__Required task__: Print every line of the listing below verbatim, changing nothing.

____ Source material

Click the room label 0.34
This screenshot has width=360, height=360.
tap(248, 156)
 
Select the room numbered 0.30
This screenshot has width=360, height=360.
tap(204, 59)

________

__Answer to this task__:
Click the room label 0.34
This screenshot has width=360, height=360.
tap(248, 156)
 
Select the room numbered 0.30
This screenshot has width=360, height=360.
tap(204, 59)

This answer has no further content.